AFP: The launch of a new Iranian satellite has been pushed back by months as it is still undergoing development.
TEHRAN (AFP) — The launch of a new Iranian satellite has been pushed back by months as it is still undergoing development.
Last month Telecommunications Minister Reza Taghipour said the Rasad 1 (Observation), Iran’s second domestically built satellite, would be launched in the last week of August.
But Taghipour said the satellite, to be used for imagery and weather forecasts, would now be launched in the second half of the current Iranian year to March 2011.
“The launch of Rasad 1 satellite will take place in the second half of this year,” Taghipour said, according to state television’s website.
The second half of the Iranian year begins on September 23.
“The satellite… is itself being developed, although some other stages (involved in the launch) are ready,” he added.
Taghipour said the launch’s timing would be decided “accurately once the pre-launch testing, which is a lengthy process, is done”.
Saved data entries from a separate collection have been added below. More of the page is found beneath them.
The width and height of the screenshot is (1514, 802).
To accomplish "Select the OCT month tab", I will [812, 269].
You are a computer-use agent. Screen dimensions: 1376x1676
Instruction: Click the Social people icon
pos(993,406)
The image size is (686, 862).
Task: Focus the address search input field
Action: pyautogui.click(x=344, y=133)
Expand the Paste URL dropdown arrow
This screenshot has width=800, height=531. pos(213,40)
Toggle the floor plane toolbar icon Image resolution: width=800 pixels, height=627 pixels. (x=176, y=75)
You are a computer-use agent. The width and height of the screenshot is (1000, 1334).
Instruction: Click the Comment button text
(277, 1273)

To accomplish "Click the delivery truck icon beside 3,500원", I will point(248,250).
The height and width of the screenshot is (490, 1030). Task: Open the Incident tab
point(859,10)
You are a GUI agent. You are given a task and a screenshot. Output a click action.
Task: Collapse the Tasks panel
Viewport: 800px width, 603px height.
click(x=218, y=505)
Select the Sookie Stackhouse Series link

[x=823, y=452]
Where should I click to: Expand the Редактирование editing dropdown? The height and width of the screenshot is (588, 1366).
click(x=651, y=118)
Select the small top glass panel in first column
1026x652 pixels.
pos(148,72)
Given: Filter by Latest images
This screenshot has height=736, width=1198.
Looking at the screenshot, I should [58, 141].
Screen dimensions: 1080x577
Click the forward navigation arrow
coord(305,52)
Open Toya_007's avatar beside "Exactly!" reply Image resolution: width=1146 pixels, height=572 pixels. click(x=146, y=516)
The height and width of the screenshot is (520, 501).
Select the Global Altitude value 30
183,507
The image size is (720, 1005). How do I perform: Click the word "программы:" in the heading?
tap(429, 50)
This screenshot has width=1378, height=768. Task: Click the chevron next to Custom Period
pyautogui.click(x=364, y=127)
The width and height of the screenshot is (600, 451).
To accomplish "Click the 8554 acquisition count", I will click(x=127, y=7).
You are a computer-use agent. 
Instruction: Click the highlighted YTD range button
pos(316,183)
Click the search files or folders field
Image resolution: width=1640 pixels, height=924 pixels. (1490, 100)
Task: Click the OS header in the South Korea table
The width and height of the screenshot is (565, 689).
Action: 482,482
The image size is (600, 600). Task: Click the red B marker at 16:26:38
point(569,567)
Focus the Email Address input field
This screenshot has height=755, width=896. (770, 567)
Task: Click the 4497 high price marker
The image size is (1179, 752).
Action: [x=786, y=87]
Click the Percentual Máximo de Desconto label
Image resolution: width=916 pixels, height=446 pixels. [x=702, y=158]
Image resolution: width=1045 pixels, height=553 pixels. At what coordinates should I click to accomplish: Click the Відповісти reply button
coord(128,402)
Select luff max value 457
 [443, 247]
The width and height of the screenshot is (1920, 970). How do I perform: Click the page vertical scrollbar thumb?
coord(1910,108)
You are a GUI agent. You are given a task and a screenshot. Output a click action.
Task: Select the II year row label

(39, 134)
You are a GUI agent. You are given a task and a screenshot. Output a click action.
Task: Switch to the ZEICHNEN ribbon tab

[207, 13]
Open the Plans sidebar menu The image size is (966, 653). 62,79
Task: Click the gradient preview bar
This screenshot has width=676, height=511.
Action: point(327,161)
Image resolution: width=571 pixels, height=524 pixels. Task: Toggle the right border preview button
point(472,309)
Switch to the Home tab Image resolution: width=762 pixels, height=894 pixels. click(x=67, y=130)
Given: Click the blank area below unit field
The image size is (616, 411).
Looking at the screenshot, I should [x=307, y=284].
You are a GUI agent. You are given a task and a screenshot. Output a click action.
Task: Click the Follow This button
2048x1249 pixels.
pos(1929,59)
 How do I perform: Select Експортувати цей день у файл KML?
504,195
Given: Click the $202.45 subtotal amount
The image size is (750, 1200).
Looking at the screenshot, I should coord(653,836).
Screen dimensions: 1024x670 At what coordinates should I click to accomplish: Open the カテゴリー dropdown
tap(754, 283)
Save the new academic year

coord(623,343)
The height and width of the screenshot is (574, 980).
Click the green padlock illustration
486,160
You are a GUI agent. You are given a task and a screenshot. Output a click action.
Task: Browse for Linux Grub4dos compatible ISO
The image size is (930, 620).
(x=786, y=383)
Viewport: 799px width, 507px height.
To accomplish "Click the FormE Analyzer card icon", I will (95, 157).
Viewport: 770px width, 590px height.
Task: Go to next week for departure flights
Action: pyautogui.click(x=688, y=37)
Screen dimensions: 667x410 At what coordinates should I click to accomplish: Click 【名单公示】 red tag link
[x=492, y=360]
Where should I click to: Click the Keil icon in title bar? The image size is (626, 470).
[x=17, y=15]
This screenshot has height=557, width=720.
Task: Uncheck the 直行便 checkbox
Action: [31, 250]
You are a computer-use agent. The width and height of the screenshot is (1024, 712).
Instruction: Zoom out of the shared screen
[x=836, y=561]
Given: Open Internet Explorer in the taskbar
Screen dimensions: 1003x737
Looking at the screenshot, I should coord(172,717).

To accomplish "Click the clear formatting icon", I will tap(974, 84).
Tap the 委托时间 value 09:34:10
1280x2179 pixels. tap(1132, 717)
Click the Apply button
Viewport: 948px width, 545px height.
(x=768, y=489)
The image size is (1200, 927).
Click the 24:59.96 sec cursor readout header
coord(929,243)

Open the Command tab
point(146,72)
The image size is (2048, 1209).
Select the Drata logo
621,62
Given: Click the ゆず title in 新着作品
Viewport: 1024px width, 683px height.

Iran in February revealed details of three other new satellite prototypes — the Toloo (Dawn), Navid (Good News) and telecommunications satellite Mesbah-2 (Lantern).
Iran’s first satellite — the Omid (Hope) — was launched in February 2009, to coincide with the 30th anniversary of the 1979 Islamic revolution.
Earlier this month, President Mahmoud Ahmadinejad said Iran was working on a three-stage rocket to carry a satellite 1,000 kilometres (600 miles) into space.
He also announced that Iran had plans to put telecommunications satellites in the 35,000-kilometre (22,000 mile) orbit — where geostationary satellites are placed — within “five or six years”.
Ahmadinejad has also said Tehran plans to send a man into space by 2019. But his government is under tightening UN sanctions over its nuclear programme.